The Wee Asian room is not dark since there are windows and there is a small screen looping animation films. A few blankets are on the floor for the crawlers along with pillows. I tell someone I am writing an article and they nod, saying something about bloggers. They tell me that the schedule is delayed because the day before people arrived around 10:30am, so therefore, today the baby kung fu will start at 10:30am instead.

9:35am My son sits down to watch shorts and refuse to do any other activities so I can take pictures of him in action. Mom frets that he must be hungry and feeds him bbq pork noodles which had been packed up at breakfast. Mom asks why isn’t the kung fu starting and I confess that it won’t start until 10:30am. Steam rises from her head as she talks loudly about schedules and what is the point if no one follows them? Write in your article that they should stick to their schedule, she orders.

9:50am Kody Kapow: Lantern Kapow! (Sam Chou) comes on with a tiger that can do kung fu and children that can do chi magic. Mom is impressed and wants to watch but becomes upset that people are talking loudly nearby.

10:00am The baby kung fu demonstration starts because suddenly there are more kids in the room. Sifu head instruction Calvin Chung of Chung’s Arts Academy gives an introduction to lionheads and shows how strings are used to make the mouth and eyes move. My son freaks out and starts screaming about going home. Mom ignores him and decides to learn kung fu herself!

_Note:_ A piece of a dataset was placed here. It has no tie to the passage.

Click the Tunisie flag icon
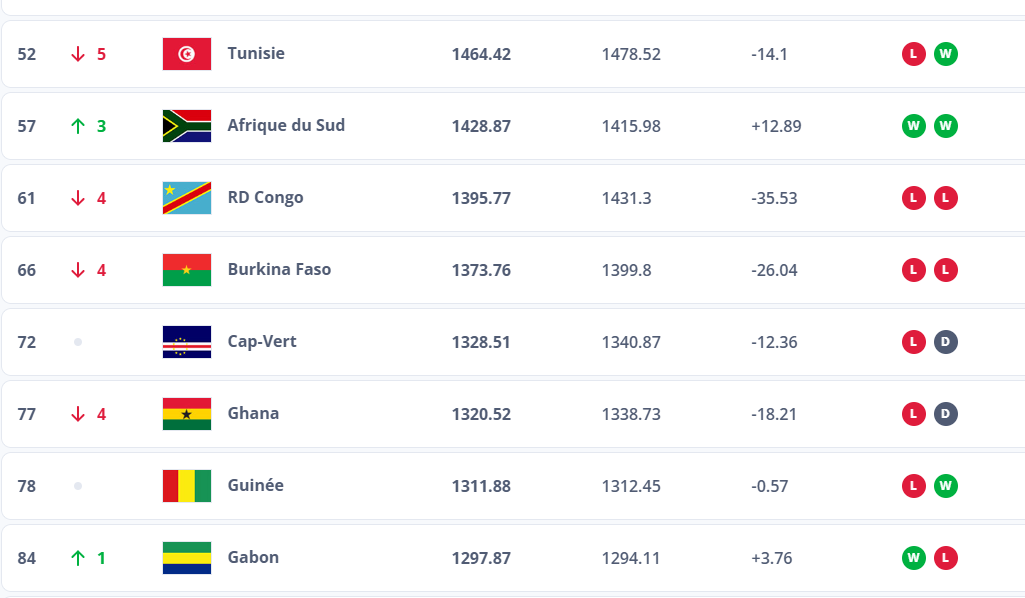Viewport: 1025px width, 598px height. (x=187, y=54)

I drag my child back to watch animation shorts and he settles down. The children who watch Calvin learn a few kung fu moves and get to put on the lion head used for the dances. Mom is impressed that children were allowed to put it on and says they are a few hundred dollars apiece. I point out to my son that kids were doing kung fu and he deliberately ignores me by focusing on the movie screen.

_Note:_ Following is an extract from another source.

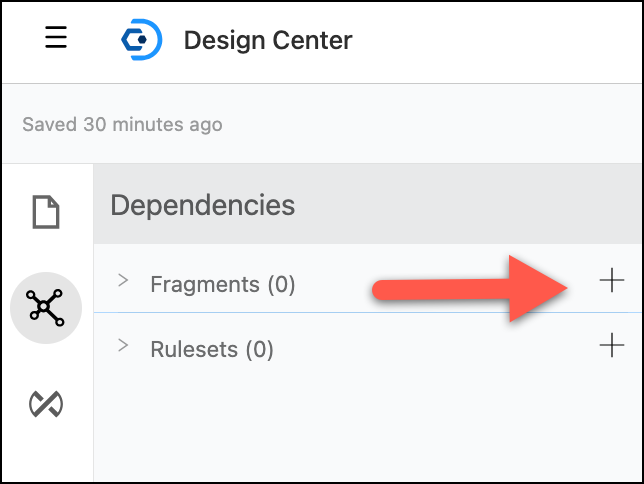Select the Rulesets (0) tree label

point(211,349)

10:30am Son throws himself on the floor screaming about going home. I tell him there is a button making activity and he is interested. After coloring characters from Lillian Chan’s Yumi and Boom, a volunteer helped us make a few buttons. My son is happy that he gets to press the lever of the button machine. The volunteer laments that she has been so busy she hasn’t watched any films at Reel Asian!

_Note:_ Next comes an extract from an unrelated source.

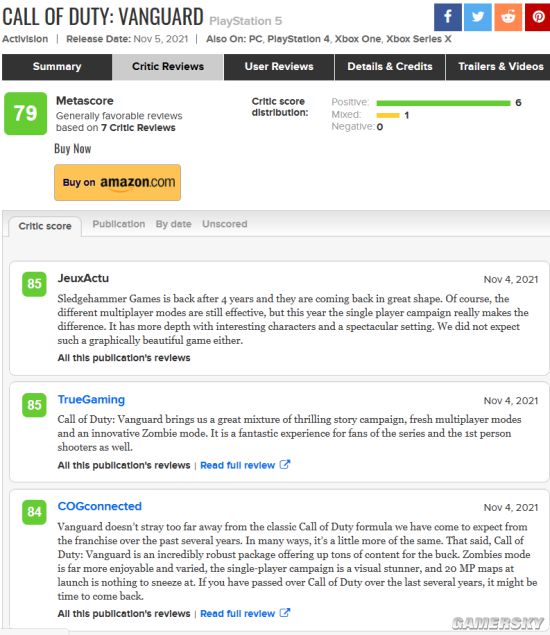Open the COGconnected publication link
The width and height of the screenshot is (550, 635).
[x=100, y=506]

10:40am My child is bored after buttons and coloring, but he is willing to sit down to watch reruns of the animation. Mom resumes feeding him bbq pork noodles and is happy when he almost finishes the bowl.

11:00am Son starts fussing about why we can’t change the channel to watch Thomas the Train. Good question! There is an announcement for another baby kung fu session, but he refuses to budge. I tell him that he can touch the feathers of the lion head but he shakes his head in disgust.

11:15am The animated shorts all stop, lights turn on and kids can get their face painted. Son starts running around like a wild animal and gets into a fight with another child over the use of a toy tunnel. The other kid was bigger and runs off with the tunnel (made of nylon and wire). Someone tells me that at 401 Richmond Street we can experience Yumi and Boom on virtual reality (VR) headsets and nearby is ice cream.

11:30am We walk by Sweet Jesus, a soft serve ice cream store and one order is around $10. We can buy a chicken at a Chinese restaurant for $10! My mom fumes. So no ice cream. We fumble around at different doors at 401 Richmond before finding the right one. Volunteers kindly lead us to the exhibit but only kids 12 and up can experience the VR headsets and there is a 45 minute wait if adults want to try. That is too long of a wait. We end up in a lounge watching experimental videos before my son starts demanding ice cream.

11:35am We end up at McDonalds with more reasonably priced soft serve ice cream and everyone is happy.

The Wee Asian for children was a great event overall as kids learn about film festivals at an early age and will hopefully be a supporter of the arts when they grow up. Half a day is a good chunk of scheduling time because children tire easily and can exhaust their parents. Hopefully, next year Reel Asian will do a similar activity again and my son will be old enough to do more!